I’ll be on the panel as “the chips guy,” which role I get from having spent years covering microchip and platform evolution during a time when the annual Microprocessor Forum [PDF] was a major tech-world event. There have been a few decades, since then, during which Apple (in particular) seemed to be proving that users could stop asking “what chip does it use?” – but in the current era of hyperscale AI, access to the right chips in huge quantities is becoming a geopolitical (not merely commercial or technical) concern.

Further, it’s critical to appreciate that this is not just about “the chips,” as if they emerge from a Star Trek replicator ready to plug in. It’s more complicated than that:

The supply of finished products such as chips, computers and electrical boards is dominated by Asian economies…[but] the minerals used in AI components span the periodic table… Minerals such as cobalt, lithium, aluminium, nickel, and copper (collectively, ‘the CLANCs’) are crucial for energy storage, battery materials and electrical wiring. China is the dominant buyer, purifier and processor of many of these minerals, but almost all of the actual mining happens in countries such as Chile (supplier of 20% of the world’s raw copper), the Democratic Republic of Congo (73% of raw cobalt) and Guinea (70% of aluminium ores). As a group, emerging and developing economies supply close to two-thirds (62%) of the world's raw rare earth elements and minerals.

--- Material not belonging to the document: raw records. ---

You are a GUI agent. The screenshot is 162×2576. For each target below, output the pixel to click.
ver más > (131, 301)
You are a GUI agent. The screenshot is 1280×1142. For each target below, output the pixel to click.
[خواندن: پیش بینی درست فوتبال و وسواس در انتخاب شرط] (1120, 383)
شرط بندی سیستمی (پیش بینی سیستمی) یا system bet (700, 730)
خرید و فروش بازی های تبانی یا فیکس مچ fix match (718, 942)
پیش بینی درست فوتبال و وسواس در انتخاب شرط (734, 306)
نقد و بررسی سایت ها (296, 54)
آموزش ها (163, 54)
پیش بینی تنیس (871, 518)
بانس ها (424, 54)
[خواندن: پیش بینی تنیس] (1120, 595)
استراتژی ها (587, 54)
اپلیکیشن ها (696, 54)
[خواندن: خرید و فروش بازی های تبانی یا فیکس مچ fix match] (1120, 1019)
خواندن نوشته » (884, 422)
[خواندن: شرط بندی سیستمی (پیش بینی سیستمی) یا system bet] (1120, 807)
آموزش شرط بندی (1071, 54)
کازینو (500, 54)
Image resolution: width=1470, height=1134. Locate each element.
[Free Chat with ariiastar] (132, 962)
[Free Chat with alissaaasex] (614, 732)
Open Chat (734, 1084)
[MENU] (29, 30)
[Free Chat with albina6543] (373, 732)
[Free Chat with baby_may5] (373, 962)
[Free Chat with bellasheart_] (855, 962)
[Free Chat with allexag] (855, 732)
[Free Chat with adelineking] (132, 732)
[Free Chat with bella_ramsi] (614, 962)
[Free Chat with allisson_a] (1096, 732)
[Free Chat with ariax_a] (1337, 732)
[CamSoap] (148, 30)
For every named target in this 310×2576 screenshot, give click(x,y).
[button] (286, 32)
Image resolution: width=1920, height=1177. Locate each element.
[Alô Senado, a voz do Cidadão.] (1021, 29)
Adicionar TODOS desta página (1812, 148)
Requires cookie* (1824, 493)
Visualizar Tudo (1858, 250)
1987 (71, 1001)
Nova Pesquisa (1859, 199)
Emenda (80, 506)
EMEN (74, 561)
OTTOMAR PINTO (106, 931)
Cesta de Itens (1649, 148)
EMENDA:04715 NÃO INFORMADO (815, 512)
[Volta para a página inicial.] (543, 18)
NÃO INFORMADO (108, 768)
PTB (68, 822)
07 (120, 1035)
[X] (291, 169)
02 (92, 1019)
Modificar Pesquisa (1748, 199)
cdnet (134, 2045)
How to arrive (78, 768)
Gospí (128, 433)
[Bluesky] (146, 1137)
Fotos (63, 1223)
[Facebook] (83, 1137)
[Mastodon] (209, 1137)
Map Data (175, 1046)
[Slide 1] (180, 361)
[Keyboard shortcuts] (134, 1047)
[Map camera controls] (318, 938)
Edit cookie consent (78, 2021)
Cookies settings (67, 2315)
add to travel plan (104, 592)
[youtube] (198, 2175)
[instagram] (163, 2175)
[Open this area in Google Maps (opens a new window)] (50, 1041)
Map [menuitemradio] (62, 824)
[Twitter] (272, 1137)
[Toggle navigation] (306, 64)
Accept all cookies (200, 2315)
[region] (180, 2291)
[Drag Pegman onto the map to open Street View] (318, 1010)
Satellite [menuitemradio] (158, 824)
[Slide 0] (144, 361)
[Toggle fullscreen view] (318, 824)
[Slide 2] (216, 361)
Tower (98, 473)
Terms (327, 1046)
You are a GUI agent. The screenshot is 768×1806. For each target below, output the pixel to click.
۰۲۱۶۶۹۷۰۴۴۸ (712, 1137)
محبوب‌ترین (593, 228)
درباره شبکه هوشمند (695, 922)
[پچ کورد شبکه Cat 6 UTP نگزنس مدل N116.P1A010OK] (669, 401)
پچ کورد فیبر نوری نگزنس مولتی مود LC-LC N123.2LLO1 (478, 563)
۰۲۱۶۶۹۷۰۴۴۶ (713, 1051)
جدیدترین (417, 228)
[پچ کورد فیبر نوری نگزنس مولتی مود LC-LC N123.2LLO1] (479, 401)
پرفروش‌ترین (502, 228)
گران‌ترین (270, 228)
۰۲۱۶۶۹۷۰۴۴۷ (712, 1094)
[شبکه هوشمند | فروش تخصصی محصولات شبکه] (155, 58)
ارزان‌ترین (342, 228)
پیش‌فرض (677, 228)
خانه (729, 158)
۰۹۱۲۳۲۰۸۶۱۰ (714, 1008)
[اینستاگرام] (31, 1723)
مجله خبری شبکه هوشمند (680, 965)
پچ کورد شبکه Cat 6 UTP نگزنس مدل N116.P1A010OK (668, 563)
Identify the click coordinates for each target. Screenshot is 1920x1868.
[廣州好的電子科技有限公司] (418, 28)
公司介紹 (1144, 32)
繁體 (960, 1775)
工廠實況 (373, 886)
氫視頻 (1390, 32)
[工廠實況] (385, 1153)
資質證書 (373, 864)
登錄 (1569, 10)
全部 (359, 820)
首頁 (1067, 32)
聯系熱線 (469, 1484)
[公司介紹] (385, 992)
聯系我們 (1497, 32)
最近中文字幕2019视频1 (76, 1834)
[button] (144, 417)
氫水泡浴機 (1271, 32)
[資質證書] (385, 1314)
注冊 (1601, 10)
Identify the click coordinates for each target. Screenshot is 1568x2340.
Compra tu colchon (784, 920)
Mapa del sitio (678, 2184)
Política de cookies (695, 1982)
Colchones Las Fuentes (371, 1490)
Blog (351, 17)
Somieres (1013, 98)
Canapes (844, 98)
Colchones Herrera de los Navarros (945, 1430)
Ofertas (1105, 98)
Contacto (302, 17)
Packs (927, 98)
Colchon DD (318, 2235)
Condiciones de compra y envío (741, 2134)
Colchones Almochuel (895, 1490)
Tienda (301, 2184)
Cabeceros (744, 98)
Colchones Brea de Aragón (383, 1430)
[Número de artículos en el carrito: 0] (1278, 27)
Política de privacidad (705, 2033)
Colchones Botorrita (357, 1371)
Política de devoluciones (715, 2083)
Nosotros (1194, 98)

As this reality sinks in, the current concern about AI’s real-world ingredients is echoing conversations that we were having six years ago – when pandemic chaos was exposing the complexity and brittleness of supply chains, then newly seen to be over-optimized for minimum cost when things were working as planned. “A humble cup of coffee requires 29 firms to collaborate across 18 countries,” observed The Economist in May 2020 – and not only cups of coffee, but also doses of vaccine, turned out to be produced by planet-encircling networks rather than point-source factories:

GlaxoSmithKline uses an extract from the soap-bark tree to produce a vaccine-enhancing ingredient called an adjuvant; for some of the vaccines now in development, the adjuvant may enhance their effectiveness or make a certain quantity stretch to more doses… The bark is harvested in Peru, Chile and Bolivia during the summer months of the southern hemisphere.

So, no, you couldn’t just order up a double batch on Amazon Prime to deal with pandemic demand – and today, those pandemic learnings about the value of supply-chain resilience had better be getting repurposed to deal with climate impacts. As noted in another report from The Economist, at the end of 2024:

A billion-dollar extreme weather event now occurs every three weeks. Four decades ago, one occurred every four months. These extreme weather events can take many forms, from floods to hurricanes to droughts. Yet, a consistent factor for all is that each makes global supply chains less reliable.

More disruptions mean longer delivery times, higher costs and lower output. The economic risks of climate change to global trade are predicted to sit around US$81bn. This rises to at least US$122bn when factoring in economic activity linked to industry output and consumption. Such losses are higher than the individual GDP of Slovakia, Ecuador or Kenya.

This matters, even to people who think that climate change is an abstract concern, as warned by the Trax Group in December 2025:

Production schedules will become increasingly unpredictable as manufacturers adjust output in response to component availability. Freight patterns will shift abruptly, with more small-batch and expedited shipments replacing steady, predictable flows. Warehousing operations will experience greater volatility as inventory levels swing between surges and sudden slowdowns. Distribution networks optimized for steady throughput may struggle with these irregular patterns. Procurement teams will face extended negotiations as suppliers manage allocation decisions across competing customers. Cost pressures will accelerate…

Whether we’re talking about chips that have been strategically developed into platforms, or about the power grids that are being challenged to make the resulting wheels go ’round, complexities are coming back and even emerging anew. As it turns out, “step three” was ahead of us all along – and it’s a big one.